L’aceto balsamico prende il suo nome dal termine “balsamo” che, nelle antiche civiltà, descriveva una sostanza le cui proprietà rinfrescanti e lenitive portavano generale sollievo a dolori insorti in qualche parte del corpo e contribuivano a curarne le infiammazioni.

Da qui, deriva l’aggettivo “balsamico”, in riferimento al concetto di “salubrità” che contraddistingue, ancora oggi, questo prezioso e benefico condimento.

Attualmente, l’aceto balsamico viene identificato come alimento tipico della cucina italiana, molto apprezzato e diffuso anche all’estero, il cui ingrediente principale, e talvolta l’unico, è il mosto d’uva.

Grazie al processo di invecchiamento a cui viene sottoposto, l’aceto balsamico sviluppa tratti organolettici fortemente caratterizzanti, che lo rendono completamente diverso rispetto agli altri tipi di aceto.

Nei prossimi paragrafi, forniremo qualche accenno sulla storia dell’aceto balsamico, per capire meglio da dove nasce e qual è la sua definizione corretta. Ulteriori approfondimenti sono disponibili in questo articolo sulla storia e la diffusione dell’aceto balsamico.

□ □ □ □ □

Consegna:
Rispondi alle seguenti domande basandoti sul testo sull'aceto balsamico.
(a) Quali proprietà attribuivano al "balsamo" le antiche civiltà?
(b) Qual è l'ingrediente principale dell'aceto balsamico?
(c) Grazie a quale processo l'aceto balsamico sviluppa tratti organolettici diversi dagli altri tipi di aceto?
I record non hanno alcun ruolo in questo esercizio.

Righe di dati:

□ □ □ □ □

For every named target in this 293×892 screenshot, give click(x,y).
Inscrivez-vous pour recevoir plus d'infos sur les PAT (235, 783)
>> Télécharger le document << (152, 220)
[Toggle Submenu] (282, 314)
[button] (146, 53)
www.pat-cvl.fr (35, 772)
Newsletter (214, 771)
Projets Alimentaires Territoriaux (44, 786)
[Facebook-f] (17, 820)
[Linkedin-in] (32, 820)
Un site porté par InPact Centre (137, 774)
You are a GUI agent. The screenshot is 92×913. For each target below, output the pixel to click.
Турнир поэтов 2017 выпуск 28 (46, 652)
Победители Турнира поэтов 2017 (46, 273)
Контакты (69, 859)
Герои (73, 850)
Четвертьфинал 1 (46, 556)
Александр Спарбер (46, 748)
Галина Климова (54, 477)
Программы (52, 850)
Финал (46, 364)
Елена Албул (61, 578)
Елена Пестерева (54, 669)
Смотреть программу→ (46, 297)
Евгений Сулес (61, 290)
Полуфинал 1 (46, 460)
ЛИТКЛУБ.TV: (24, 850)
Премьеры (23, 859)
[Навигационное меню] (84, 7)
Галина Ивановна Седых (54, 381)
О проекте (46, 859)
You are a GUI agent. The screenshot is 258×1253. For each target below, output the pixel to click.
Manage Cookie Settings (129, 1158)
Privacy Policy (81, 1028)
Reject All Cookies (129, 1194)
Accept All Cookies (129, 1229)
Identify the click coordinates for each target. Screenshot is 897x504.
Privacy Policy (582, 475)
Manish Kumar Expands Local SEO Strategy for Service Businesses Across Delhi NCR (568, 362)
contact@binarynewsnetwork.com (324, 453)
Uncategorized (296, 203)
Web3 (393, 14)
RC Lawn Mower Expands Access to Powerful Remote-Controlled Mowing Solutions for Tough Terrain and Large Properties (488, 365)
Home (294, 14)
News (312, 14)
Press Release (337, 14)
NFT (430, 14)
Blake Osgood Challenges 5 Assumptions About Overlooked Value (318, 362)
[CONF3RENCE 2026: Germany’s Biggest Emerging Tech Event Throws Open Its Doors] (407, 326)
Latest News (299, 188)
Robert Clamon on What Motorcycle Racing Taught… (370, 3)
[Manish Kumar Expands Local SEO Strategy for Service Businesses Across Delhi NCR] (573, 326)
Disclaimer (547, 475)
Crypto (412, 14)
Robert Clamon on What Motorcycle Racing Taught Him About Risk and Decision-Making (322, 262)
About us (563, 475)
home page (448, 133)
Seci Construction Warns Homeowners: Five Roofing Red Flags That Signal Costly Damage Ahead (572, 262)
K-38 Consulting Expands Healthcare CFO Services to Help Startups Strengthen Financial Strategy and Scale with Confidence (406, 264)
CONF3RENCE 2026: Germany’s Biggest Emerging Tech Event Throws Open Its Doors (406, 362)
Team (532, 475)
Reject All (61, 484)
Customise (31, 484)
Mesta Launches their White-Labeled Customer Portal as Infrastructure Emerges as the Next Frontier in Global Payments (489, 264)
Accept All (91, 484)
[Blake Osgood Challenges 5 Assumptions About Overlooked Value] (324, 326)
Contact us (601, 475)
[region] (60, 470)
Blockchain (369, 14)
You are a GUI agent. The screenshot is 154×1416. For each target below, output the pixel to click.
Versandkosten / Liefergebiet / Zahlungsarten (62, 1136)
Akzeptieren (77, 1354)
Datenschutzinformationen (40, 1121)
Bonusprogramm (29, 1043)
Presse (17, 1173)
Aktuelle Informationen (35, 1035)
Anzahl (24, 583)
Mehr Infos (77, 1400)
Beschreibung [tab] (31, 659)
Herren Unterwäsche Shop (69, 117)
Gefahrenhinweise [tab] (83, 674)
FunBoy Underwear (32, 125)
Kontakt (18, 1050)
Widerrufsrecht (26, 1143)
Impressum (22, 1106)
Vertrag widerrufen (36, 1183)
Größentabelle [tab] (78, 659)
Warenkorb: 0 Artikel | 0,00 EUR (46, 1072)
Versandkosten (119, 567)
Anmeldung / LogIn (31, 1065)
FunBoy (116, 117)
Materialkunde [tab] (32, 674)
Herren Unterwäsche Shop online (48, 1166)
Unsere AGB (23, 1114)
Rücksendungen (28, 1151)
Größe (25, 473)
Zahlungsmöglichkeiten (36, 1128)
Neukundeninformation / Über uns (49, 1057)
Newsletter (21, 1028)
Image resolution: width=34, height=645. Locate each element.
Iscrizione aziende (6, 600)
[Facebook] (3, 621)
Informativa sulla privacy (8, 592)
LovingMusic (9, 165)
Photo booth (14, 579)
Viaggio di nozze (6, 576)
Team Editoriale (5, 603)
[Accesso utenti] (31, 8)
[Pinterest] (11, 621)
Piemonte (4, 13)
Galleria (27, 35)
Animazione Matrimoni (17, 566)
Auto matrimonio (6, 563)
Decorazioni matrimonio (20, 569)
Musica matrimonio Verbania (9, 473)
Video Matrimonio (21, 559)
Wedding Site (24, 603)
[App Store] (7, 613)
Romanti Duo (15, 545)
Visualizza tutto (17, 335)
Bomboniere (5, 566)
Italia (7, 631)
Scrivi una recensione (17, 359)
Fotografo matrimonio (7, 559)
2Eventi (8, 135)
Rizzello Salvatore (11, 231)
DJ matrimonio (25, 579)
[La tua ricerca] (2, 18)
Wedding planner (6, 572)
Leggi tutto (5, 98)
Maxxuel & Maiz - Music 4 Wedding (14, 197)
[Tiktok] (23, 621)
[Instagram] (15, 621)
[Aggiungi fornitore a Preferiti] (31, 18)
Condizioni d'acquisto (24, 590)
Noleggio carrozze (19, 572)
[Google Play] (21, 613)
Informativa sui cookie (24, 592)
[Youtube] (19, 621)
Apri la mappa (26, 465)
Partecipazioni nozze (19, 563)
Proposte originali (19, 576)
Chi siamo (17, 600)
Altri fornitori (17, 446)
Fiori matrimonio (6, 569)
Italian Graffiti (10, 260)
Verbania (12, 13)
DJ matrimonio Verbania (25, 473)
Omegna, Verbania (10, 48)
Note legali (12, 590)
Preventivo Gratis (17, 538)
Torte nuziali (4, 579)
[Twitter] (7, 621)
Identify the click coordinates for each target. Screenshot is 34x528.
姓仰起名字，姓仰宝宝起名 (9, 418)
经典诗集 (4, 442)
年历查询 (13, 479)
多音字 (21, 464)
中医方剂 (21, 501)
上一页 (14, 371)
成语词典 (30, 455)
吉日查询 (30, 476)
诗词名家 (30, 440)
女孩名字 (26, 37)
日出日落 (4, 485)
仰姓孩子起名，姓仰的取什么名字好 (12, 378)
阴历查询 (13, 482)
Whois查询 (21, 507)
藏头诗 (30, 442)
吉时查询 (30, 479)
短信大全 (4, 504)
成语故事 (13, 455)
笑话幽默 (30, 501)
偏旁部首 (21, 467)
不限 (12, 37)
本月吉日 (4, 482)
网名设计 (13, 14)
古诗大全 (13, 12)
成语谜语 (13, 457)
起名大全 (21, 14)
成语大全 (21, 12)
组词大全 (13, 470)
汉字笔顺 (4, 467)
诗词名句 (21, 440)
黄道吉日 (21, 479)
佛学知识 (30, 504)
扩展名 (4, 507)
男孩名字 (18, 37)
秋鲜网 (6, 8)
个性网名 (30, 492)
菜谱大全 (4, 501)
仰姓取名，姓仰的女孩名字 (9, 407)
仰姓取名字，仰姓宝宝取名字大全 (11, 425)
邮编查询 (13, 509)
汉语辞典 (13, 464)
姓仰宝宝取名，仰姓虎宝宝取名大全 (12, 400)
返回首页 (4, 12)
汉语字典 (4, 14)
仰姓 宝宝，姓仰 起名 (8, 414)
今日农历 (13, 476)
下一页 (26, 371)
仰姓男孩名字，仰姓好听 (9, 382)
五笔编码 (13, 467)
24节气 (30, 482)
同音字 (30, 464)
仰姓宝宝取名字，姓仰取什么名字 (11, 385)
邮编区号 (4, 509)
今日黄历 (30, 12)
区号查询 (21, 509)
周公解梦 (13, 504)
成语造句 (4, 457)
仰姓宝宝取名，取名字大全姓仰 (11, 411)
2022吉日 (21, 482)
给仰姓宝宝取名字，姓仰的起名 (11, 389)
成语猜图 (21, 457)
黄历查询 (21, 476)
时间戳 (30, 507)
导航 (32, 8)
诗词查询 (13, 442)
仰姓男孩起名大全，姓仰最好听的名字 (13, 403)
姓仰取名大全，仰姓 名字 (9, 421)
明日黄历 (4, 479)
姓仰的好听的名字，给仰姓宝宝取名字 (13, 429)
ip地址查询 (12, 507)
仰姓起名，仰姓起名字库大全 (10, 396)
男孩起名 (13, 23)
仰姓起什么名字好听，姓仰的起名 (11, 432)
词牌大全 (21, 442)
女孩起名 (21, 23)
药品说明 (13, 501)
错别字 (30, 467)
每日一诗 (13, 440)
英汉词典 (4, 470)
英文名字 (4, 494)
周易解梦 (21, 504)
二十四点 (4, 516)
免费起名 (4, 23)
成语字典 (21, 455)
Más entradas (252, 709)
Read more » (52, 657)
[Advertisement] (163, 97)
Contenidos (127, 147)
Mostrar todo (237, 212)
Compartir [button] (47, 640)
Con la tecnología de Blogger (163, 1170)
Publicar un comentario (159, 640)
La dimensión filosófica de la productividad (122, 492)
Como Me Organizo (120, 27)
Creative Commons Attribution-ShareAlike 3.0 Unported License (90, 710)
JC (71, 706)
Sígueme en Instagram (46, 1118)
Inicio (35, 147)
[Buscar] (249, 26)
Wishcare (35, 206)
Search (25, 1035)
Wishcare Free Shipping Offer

□ □ □ □ □

Soluzione:
(a) Proprietà rinfrescanti e lenitive.
(b) Il mosto d'uva.
(c) Il processo di invecchiamento.